- _Required action_: Only the lines of the data below from the one with "Task: Open the HOE Hoeing Company news item" through the one with "Given: Focus the Search Products input field" are wanted. Repeat them exactly.

- _Data to process_:
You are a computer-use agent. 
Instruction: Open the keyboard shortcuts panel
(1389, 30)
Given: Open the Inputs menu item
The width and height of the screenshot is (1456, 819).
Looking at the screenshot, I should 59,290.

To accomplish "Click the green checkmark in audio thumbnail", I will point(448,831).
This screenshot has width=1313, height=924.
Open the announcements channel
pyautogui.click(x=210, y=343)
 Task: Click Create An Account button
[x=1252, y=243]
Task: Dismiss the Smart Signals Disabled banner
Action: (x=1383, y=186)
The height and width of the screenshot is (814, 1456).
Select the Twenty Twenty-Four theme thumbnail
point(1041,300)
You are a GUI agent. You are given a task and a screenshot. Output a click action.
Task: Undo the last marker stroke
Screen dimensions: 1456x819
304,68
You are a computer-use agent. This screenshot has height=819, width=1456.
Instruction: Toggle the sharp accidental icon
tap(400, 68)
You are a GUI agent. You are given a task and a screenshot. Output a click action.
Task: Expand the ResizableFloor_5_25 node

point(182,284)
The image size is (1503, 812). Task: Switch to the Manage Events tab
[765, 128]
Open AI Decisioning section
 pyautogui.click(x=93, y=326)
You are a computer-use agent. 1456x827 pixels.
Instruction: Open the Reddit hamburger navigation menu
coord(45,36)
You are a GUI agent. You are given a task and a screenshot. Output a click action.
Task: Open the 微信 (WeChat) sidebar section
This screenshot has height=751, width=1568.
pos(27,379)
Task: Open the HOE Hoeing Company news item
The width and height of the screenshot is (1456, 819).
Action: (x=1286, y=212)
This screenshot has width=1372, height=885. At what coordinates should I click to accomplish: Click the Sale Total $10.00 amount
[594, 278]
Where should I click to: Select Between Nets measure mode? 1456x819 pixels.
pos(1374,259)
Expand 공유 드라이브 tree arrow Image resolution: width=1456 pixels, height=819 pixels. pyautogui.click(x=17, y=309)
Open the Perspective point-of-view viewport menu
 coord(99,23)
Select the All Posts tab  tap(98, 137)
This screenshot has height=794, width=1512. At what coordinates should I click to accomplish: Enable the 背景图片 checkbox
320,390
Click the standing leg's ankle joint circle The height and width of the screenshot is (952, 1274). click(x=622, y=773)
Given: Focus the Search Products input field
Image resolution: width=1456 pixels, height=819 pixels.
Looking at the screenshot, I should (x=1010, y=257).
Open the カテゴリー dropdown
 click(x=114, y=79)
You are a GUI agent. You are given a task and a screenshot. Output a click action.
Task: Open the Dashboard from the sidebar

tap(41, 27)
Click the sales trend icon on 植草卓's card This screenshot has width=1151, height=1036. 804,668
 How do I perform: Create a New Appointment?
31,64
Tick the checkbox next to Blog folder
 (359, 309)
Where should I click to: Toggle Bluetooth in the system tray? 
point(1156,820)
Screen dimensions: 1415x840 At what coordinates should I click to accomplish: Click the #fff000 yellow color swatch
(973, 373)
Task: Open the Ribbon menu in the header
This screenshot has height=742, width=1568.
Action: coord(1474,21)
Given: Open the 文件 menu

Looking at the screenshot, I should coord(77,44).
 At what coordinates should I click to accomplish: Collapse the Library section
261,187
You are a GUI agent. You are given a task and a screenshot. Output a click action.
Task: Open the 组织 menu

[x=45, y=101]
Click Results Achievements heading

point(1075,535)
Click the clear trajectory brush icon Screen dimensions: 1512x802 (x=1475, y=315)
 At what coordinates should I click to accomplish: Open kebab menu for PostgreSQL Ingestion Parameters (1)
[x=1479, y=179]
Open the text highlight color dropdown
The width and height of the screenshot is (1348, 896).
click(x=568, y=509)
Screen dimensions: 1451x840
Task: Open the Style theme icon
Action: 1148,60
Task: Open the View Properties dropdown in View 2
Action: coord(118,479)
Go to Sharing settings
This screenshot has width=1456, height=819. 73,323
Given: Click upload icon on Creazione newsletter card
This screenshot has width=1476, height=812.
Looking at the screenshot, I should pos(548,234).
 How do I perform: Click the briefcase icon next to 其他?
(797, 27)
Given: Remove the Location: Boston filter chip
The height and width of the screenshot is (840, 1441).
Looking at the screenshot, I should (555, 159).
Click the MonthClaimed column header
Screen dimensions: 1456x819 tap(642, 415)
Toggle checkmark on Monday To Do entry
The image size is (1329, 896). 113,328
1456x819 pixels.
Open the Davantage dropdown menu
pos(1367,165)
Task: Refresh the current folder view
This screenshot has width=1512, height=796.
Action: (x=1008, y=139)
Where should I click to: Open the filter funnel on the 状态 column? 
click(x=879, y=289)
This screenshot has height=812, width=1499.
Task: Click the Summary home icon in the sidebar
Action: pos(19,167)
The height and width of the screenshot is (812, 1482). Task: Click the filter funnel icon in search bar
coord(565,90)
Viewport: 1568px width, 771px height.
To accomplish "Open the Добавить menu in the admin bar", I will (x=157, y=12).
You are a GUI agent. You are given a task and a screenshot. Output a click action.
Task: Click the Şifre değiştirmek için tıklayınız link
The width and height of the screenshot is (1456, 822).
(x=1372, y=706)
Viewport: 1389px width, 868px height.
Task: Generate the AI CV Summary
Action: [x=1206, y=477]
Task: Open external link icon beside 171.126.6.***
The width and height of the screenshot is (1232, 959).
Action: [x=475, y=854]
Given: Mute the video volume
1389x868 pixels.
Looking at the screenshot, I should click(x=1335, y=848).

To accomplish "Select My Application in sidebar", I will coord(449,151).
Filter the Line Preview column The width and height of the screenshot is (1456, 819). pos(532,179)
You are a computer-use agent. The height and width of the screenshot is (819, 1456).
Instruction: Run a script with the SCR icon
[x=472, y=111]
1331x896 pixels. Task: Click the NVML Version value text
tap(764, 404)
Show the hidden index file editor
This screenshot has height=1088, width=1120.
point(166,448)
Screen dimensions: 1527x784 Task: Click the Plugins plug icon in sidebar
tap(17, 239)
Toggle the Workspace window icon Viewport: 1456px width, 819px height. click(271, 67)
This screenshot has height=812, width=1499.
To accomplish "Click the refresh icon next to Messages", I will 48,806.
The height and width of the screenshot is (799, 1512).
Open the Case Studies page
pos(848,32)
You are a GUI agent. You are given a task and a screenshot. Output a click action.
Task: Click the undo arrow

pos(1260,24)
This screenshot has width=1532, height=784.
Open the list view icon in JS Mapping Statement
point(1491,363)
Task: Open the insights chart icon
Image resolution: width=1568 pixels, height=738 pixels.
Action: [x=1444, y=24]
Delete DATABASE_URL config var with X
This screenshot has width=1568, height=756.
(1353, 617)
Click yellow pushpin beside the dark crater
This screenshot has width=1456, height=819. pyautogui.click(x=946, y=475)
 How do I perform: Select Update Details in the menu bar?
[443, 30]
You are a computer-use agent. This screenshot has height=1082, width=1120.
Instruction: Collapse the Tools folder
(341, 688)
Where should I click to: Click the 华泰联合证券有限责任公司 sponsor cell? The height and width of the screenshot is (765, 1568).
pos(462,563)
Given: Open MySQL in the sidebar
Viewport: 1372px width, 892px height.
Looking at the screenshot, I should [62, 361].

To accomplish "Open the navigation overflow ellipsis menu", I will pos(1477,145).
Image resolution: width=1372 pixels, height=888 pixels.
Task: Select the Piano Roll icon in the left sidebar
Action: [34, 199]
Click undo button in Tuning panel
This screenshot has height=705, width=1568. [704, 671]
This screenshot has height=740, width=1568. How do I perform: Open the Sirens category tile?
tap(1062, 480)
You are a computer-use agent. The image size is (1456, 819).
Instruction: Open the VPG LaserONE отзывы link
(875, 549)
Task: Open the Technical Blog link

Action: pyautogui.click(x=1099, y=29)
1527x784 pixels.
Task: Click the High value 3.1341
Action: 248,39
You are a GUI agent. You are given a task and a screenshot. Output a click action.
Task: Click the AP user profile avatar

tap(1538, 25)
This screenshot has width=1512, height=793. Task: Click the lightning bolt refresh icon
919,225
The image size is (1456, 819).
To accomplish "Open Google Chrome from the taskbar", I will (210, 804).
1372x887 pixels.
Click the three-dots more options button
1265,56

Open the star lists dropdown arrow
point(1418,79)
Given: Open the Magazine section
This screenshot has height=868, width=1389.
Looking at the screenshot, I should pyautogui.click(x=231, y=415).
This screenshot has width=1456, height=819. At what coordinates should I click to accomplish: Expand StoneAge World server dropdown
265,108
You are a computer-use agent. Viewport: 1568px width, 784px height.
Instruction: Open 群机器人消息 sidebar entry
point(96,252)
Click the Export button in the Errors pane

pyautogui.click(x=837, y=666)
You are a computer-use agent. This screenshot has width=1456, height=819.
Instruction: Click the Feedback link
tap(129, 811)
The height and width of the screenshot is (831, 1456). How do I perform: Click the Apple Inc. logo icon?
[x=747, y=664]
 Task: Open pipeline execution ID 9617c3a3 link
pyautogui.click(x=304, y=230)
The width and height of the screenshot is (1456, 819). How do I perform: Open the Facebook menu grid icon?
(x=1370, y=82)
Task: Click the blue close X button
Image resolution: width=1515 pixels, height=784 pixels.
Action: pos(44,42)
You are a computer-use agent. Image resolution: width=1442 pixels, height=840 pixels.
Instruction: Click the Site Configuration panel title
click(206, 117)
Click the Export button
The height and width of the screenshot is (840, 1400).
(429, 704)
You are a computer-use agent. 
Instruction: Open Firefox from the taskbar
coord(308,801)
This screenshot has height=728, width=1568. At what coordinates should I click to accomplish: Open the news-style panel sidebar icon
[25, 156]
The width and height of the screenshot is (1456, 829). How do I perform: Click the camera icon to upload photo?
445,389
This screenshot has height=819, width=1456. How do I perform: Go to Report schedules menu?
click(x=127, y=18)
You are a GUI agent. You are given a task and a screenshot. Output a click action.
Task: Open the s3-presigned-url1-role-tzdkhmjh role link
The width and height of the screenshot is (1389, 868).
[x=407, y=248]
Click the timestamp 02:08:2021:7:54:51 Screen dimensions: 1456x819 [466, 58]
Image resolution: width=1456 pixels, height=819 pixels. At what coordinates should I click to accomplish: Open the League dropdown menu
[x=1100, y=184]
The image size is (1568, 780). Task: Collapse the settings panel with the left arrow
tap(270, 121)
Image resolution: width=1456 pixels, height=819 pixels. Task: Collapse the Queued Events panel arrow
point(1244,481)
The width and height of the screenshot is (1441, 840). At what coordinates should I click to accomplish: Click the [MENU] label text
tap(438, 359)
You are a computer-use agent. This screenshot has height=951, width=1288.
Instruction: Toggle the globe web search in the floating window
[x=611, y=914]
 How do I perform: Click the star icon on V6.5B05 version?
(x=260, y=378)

- _Finished task_:
Task: Open the HOE Hoeing Company news item
The width and height of the screenshot is (1456, 819).
Action: (x=1286, y=212)
This screenshot has width=1372, height=885. At what coordinates should I click to accomplish: Click the Sale Total $10.00 amount
[594, 278]
Where should I click to: Select Between Nets measure mode? 1456x819 pixels.
pos(1374,259)
Expand 공유 드라이브 tree arrow Image resolution: width=1456 pixels, height=819 pixels. pyautogui.click(x=17, y=309)
Open the Perspective point-of-view viewport menu
 coord(99,23)
Select the All Posts tab  tap(98, 137)
This screenshot has height=794, width=1512. At what coordinates should I click to accomplish: Enable the 背景图片 checkbox
320,390
Click the standing leg's ankle joint circle The height and width of the screenshot is (952, 1274). click(x=622, y=773)
Given: Focus the Search Products input field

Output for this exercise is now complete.